EXERCISE DIRECTIONS
Each line from the one containing "1374x756 pixels." through the last line of the data below should be printed exactly, please, with any pictures omitted.

RECORDS SUPPLIED
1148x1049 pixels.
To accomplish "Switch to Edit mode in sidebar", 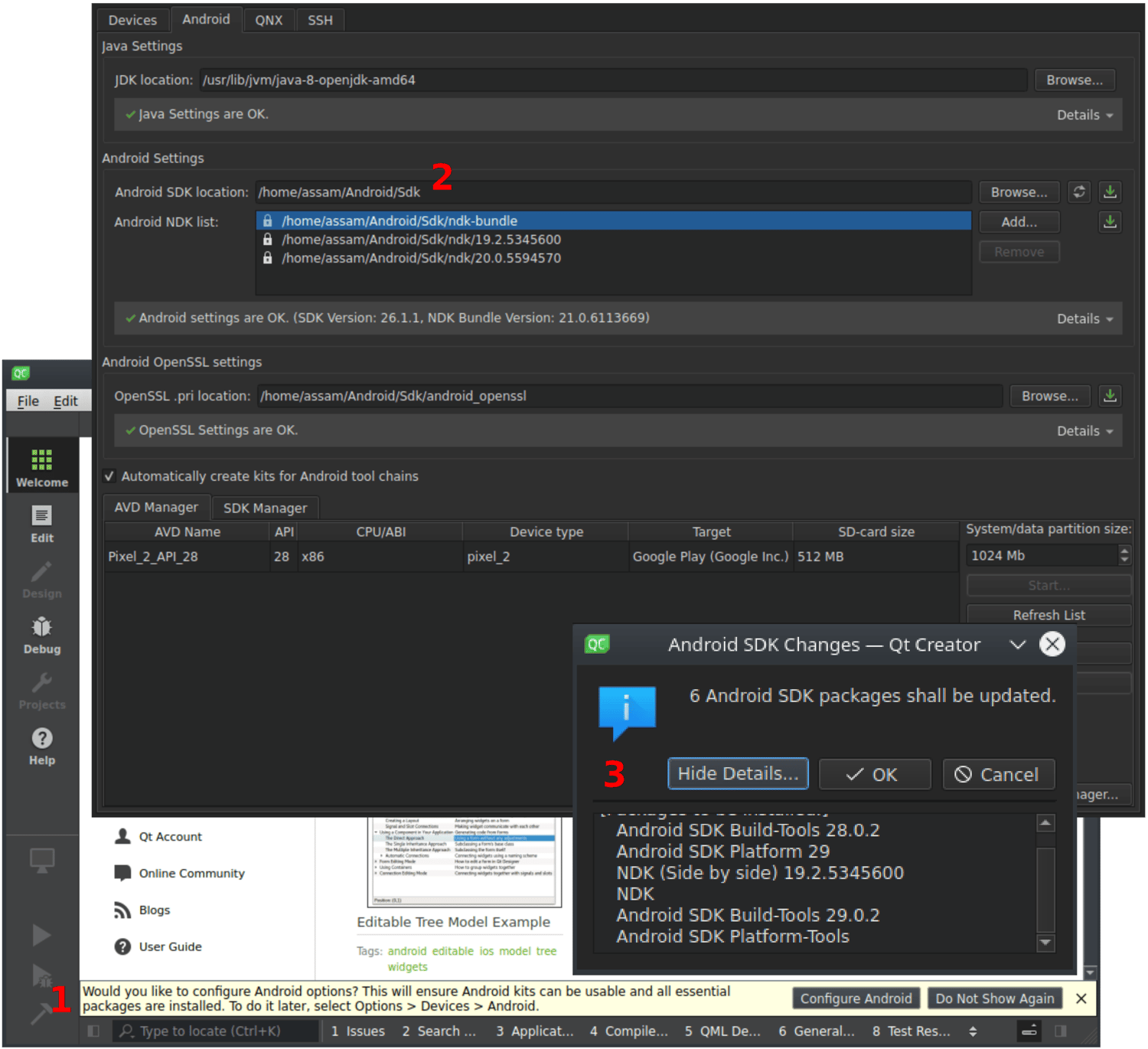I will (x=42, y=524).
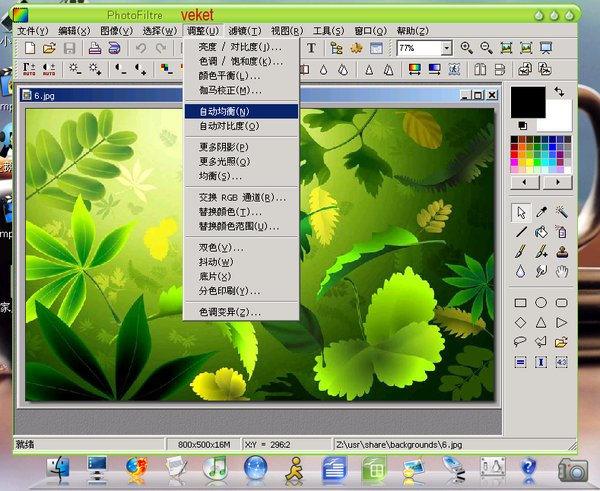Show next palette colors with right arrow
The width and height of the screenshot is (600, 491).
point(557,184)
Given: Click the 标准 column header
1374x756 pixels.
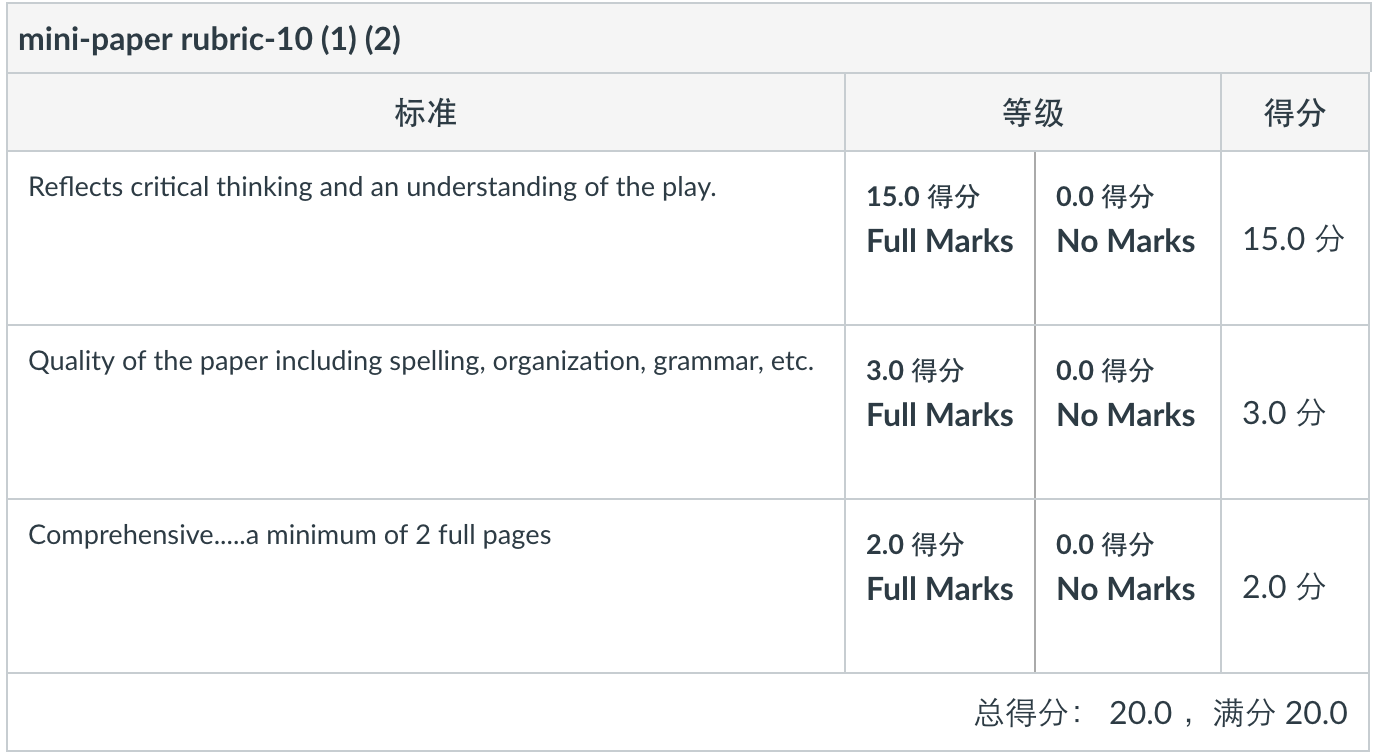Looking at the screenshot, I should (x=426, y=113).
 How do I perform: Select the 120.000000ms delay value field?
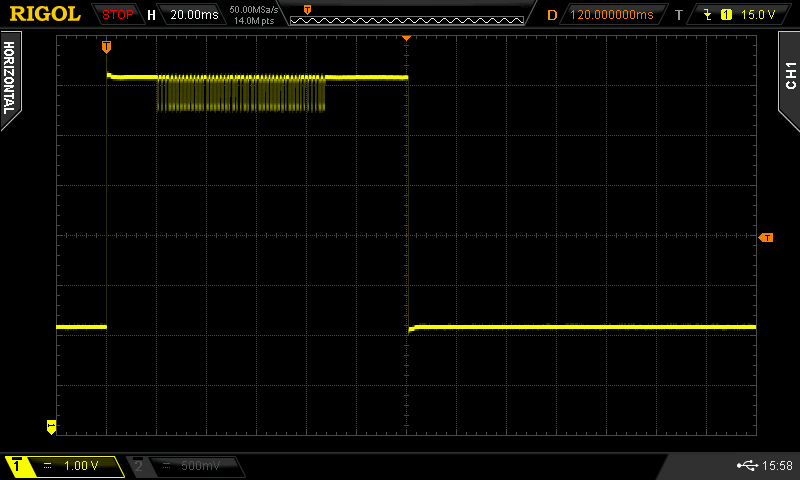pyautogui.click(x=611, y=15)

RESULT FOR THIS EXERCISE
1374x756 pixels.
Looking at the screenshot, I should (x=426, y=113).
 How do I perform: Select the 120.000000ms delay value field?
pyautogui.click(x=611, y=15)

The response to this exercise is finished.